Lesetext →

|---|

Die USA lockern aktuell Öl-Sanktionen gegen Venezuela. Das Land kommt zumindest vorübergehend zurück auf den globalen Ölmarkt.

Venezuela-Präsident Nicolas Maduro
Venezuela-Präsident Nicolas Maduro. Photographer: Manaure Quintero/Bloomberg

Saudi-Arabien und Russland kürzen seit Monaten ihre Fördermengen für Öl, was den Ölpreis hochgetrieben hat. Und in dieser seit dem Ausbruch des Israel-Hamas-Kriegs instabilen Zeit könnten auch Länder wie der Iran die Lage verschärfen, siehe den gestrigen Boykott-Aufruf gegen Israel. Da braucht es Länder, die mehr Öl fördern und auf den Weltmarkt bringen, damit die Amerikaner billiger Benzin tanken können, was wiederum Joe Biden bei den nächsten Wahlen hilft? Und da kommen wir nun zur aktuellen Nachrichtenlage mit Blick auf Venezuela, das Land mit den weltweit größten Ölreserven. Die USA haben heute die ersten Schritte unternommen, um eine vier Jahre alte Sanktionspolitik zu lockern, welche die Ölexporte aus Venezuela abgewürgt hatte. Diese wichtige Kehrtwende signalisiert laut Bloomberg, dass die Industrie des lateinamerikanischen Landes kurz davor steht, täglich 200.000 Barrel mehr Rohöl zu fördern, was einer Produktionssteigerung von etwa 25 % entspricht.

USA lockern zeitlich befristet Sanktionen gegen Venezuela

Diese Zahl, die von mehreren Analysten übereinstimmend prognostiziert wird, basiert auf der Annahme, dass die Sanktionen weitgehend aufgehoben werden. Die Erleichterung ist vorerst befristet. Es ist eine sechsmonatige Lizenz, die Transaktionen im Öl- und Gassektor in Venezuela erlaubt. Dennoch ist dies ein großer Schritt, der es US-Unternehmen ermöglichen wird, zum ersten Mal seit Jahren wieder Öl aus Venezuela zu kaufen und dessen Lieferungen für den Welthandel im Allgemeinen attraktiver zu machen. Es bleibt jedoch fraglich, wie schnell die Produktion des Landes hochgefahren werden kann und welche Auswirkungen dies auf den Weltmarkt haben wird, der angesichts der zunehmenden geopolitischen Spannungen verzweifelt nach zusätzlichen Ölmengen sucht.

|---|

Gegebene Daten →
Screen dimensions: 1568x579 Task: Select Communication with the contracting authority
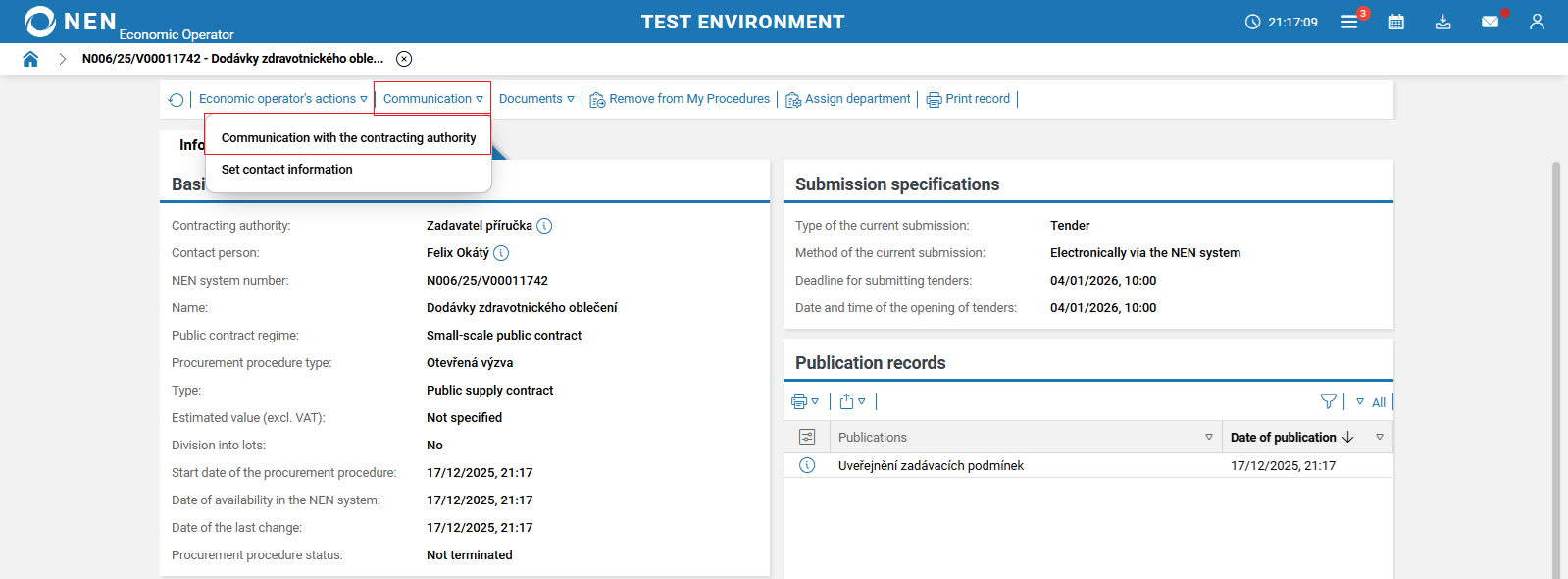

|---|

Ihr Ziel → Fassen Sie den Absatz des Lesetexts, der mit „Diese Zahl, die von mehreren Analysten“ beginnt, als knappe Stichpunktliste zusammen und behalten Sie dabei seine wichtigsten Fakten bei. Die Daten sind eigenständiges Material und haben mit dem Lesetext nichts zu tun.

Antwort zur Übung →
- Die von mehreren Analysten übereinstimmend prognostizierte Zahl setzt voraus, dass die Sanktionen weitgehend aufgehoben werden.
- Die Erleichterung ist vorerst befristet: Eine sechsmonatige Lizenz erlaubt Transaktionen im Öl- und Gassektor Venezuelas.
- US-Unternehmen können damit erstmals seit Jahren wieder Öl aus Venezuela kaufen, und die Lieferungen werden für den Welthandel attraktiver.
- Offen bleibt, wie schnell das Land seine Produktion hochfahren kann und wie sich das auf den Weltmarkt auswirkt, der wegen zunehmender geopolitischer Spannungen dringend zusätzliches Öl sucht.